In its November decision, the planning commission found that the theater company’s construction sequence to be inadequate. The theater company based the construction sequence on its fund-raising goals, and just recently hired a capital campaign administrator to oversee the project. However, it set construction to begin in April 2015 and completed within 13 months. The planning commission concluded that zoning regulations require that, once a zoning permit is given, construction begin within 12 months of its issuance and completed within 30 months “or the zoning permit shall become null and void and reapplication to complete any activities shall be required.” That would mean that construction would have to start five months earlier — by mid-November of 2014.

When asked about the construction schedule, Stettler forwarded this response from the committee: “We are actively moving forward with our Capital Campaign.  We will stay in close communication with the appropriate organizations as we approach any required permit conditions. We will submit our detailed construction plan no later than 120 days prior to the commencement of construction.” Amy Bannon, the new administrator of the capital campaign, said last week that the playhouse is more than halfway to its goal of $10 million for the project.

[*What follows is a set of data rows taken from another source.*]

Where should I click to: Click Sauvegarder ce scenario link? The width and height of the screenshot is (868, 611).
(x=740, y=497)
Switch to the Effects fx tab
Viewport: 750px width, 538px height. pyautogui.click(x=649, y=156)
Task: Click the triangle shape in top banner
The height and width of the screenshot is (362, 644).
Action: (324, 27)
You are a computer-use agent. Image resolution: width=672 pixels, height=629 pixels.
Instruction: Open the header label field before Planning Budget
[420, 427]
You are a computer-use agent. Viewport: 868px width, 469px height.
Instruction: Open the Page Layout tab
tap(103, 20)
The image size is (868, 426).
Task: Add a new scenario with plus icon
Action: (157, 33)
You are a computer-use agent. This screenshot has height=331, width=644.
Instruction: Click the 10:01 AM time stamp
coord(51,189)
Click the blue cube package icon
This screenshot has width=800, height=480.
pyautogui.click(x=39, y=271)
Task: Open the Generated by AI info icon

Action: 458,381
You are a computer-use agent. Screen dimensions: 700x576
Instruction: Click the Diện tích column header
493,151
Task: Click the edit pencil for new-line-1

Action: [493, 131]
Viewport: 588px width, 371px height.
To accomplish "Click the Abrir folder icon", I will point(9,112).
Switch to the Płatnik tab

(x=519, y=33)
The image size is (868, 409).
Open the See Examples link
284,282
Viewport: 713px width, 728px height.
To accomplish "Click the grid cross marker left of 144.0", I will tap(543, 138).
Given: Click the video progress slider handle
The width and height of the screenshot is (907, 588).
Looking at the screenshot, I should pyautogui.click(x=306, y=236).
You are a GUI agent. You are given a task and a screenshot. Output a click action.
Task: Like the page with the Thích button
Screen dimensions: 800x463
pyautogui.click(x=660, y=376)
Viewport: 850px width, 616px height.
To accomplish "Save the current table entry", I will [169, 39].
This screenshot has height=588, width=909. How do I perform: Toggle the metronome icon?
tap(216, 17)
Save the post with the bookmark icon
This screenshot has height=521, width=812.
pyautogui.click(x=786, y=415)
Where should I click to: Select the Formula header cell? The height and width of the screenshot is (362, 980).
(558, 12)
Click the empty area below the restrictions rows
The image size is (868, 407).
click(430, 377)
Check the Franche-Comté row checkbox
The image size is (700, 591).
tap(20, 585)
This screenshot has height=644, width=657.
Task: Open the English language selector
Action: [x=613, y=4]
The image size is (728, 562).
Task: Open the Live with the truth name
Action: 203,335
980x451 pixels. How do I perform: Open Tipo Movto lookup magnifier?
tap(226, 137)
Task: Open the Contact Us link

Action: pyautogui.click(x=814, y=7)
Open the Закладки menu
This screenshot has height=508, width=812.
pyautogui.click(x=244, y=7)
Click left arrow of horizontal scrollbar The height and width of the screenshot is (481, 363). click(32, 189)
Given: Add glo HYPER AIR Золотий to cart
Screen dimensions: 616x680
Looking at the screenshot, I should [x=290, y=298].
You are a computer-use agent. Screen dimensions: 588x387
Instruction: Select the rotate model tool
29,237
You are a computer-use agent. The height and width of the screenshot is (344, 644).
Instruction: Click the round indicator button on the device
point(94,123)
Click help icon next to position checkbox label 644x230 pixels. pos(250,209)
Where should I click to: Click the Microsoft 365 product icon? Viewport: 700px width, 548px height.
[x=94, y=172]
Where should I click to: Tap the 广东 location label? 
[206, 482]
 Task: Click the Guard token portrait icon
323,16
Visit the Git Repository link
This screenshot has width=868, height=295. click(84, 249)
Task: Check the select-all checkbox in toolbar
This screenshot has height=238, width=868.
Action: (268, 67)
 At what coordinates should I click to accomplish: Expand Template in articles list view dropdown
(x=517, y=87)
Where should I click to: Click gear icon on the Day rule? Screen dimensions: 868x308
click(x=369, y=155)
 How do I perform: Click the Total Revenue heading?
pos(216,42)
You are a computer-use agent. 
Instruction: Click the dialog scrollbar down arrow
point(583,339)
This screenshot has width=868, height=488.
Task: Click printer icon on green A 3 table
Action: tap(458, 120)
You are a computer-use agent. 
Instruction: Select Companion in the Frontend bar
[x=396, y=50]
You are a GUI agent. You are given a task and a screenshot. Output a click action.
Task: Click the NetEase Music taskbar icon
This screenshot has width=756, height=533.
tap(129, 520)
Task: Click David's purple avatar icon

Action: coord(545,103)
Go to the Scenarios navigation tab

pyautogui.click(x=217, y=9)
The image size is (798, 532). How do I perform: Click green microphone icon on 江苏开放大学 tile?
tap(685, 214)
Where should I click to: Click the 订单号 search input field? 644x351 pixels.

Among planning commission conditions are maintaining and utilizing existing buildings on the property: a single family home; two barns and two silos.  The commission stated that, “Abandonment, removal or change of use of any of these structures … shall constitute a significant change and will require an application” prior to any change. WPTC is using the house, connecting barn and 1950s barn “for storage, and we have no other plans for them at the present time.”

The board also requested that all sight lines be maintained through snow and vegetative management.

In mid-August, the Weston Zoning Board of Adjustment and the Weston Planning Commission had held a joint hearing on redevelopment and construction plans of the 5-acre Walker Farm, which was purchased for the playhouse’s new facilities. It sits just north of the Weston Green, at Route 100 and the Chester Mountain Road. 

Plans are for building a 2,900-square-foot “open plan” stage behind the existing structures, which would be masked from street view by a berm created in a large rolling field between 703 Main St. (WPTC’s administrative offices) and the farm buildings. The new stage would accommodate up to 140 patrons and be surrounded by 69 parking spaces — three of them concrete and handicapped-designated. Fourteen more parking spaces would be created at 703 Main, connected to the new facility with the mowed walking path.  The new facilities would also include a lobby and rest rooms as well as dressing rooms, a green room, laundry, storage and workspace backstage. The entire building would have sprinklers, fed by a 26,000-gallon tank.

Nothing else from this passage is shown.